HOW DO I PARTICIPATE?
Virtually Learning Environments
Given the transition to remote learning, online conferencing platforms like Zoom and Bluejeans are our most common way to conduct class. Both platforms offer up opportunities to change your displayed name and can easily include the phonetic pronunciation of your name. Please follow this quick guide to learn how to change your display name.
Encourage your students to change their name to include their preferred pronunciation in virtual meetings. You can serve as a role model by also changing your name.
Make every effort to address students by their preferred name and follow the pronunciation they indicated. If you still make a mistake or are having trouble with the pronunciation, ask for help and be patient! We are all working hard to make everyone feel welcomed and included.
HOW CAN I LEARN MORE?
Contact Joana Dos Santos, Chief Diversity, Equity, and Inclusion Officer at [email protected].
You can also check out Pronounce Names website (which now offers an Android app) or Voice of America's pronunciation guide to become familiar with how to pronounce any name.
For help in pronouncing Chinese names, you can check out this quick guide on pinyinpronunciation, literally 'spell out the sound'. It is a system for romanizing Chinese ideograms, used in mainland China for Mandarin Chinese.
Under the leadership of Vice Provost for Equity and Inclusion & Chief Diversity Officer Robert Sellers, the Office of Diversity, Equity and Inclusion (ODEI) leads and supports university-wide initiatives focused on the recruitment of a diverse faculty, staff and student body, while fostering an inclusive and equitable university community.
The Spectrum Center at University of Michigan is a collaborative space in which all members of the University and local community are welcome. Through collaboration and partnership efforts, the Center supports students to thrive in a diverse society and globally. The Center works toward enhancing the campus climate and support services for LGBTQ+ students, staff, and faculty at the University through education, advocacy, and community building.
The Sexual Assault Prevention and Awareness Center (SAPAC) provides free and confidential crisis intervention, advocacy, and support for survivors of sexual assault, intimate partner violence, stalking and sexual harassment who are University of Michigan students, faculty and staff. All services are free and confidential to the University of Michigan community and are provided by professional SAPAC staff members and include Crisis Intervention, Advocacy, and Support Groups.

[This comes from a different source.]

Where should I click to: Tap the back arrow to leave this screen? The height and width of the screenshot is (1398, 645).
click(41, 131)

The Center for the Education of Women provides academic, financial, and professional support through career and education counseling, funding, workshops, events, and a diverse, welcoming community to empower women to reach their full potential.
The Rackham Graduate School partners at multiple levels with every school and college on campus to ensure the quality of graduate education, encourage innovation, and build a vibrant and diverse student community. Thus, their focus is on providing resources to graduate students from masters through PhD in any program at UM.

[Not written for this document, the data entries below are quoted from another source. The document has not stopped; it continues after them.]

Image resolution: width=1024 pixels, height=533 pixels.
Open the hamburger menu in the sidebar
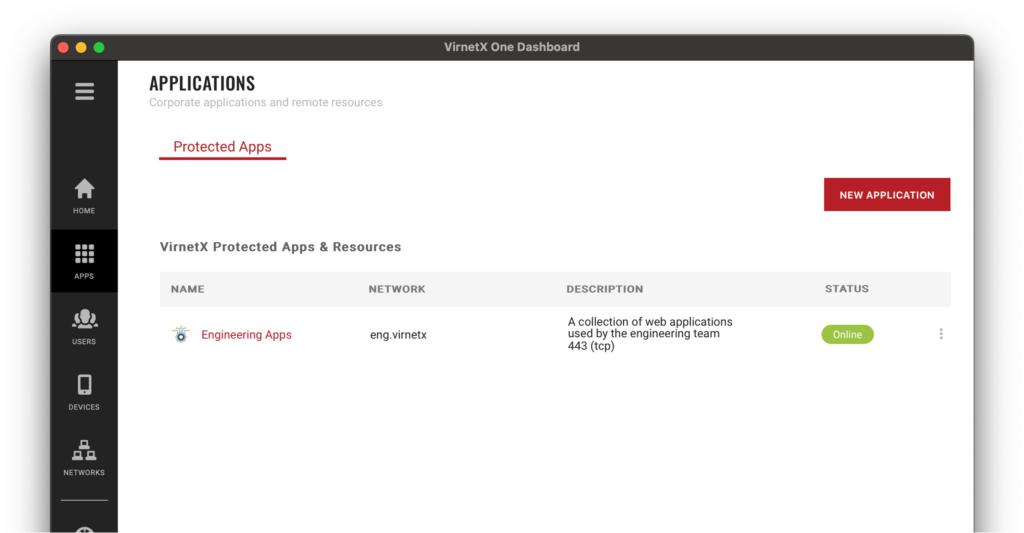84,92
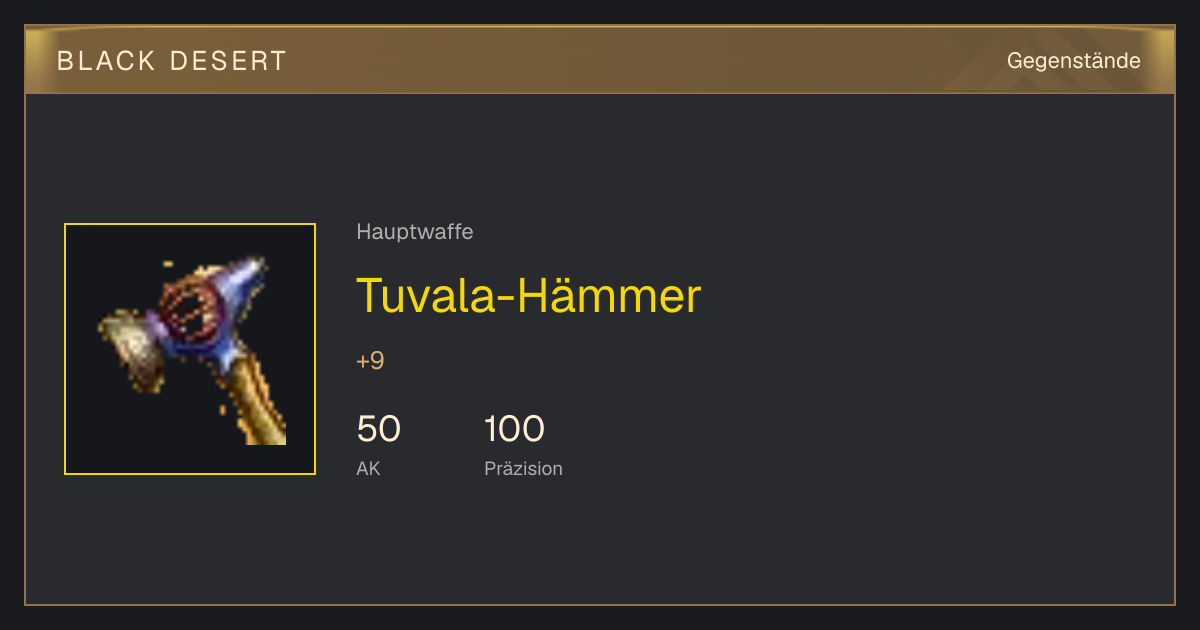The image size is (1200, 630).
Task: Select the +9 enhancement level text
Action: pos(370,361)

The Office of Graduate and Postdoctoral Studies provides resources and support for current graduate students, postdocs, and postbacs in the biomedical sciences. Thus, OGPS is specific to those training in biomedical sciences at UM, whereas Rackham encompasses all graduate education at the University of Michigan.
The Office for Health Equity and Inclusion develops mechanisms for inclusion, diversity and cultural sensitivity among faculty, students and staff at Michigan Medicine (UM Medical School and Hospital). OHEI also advances clinical care for under-served patient populations through research and education. Under the leadership of David J. Brown, MD, Associate Vice President and Associate Dean for Health Equity and Inclusion and Phyllis M. Blackman, MBA, Administrative Director, OHEI's goal is to transform health care and ensure health care equity.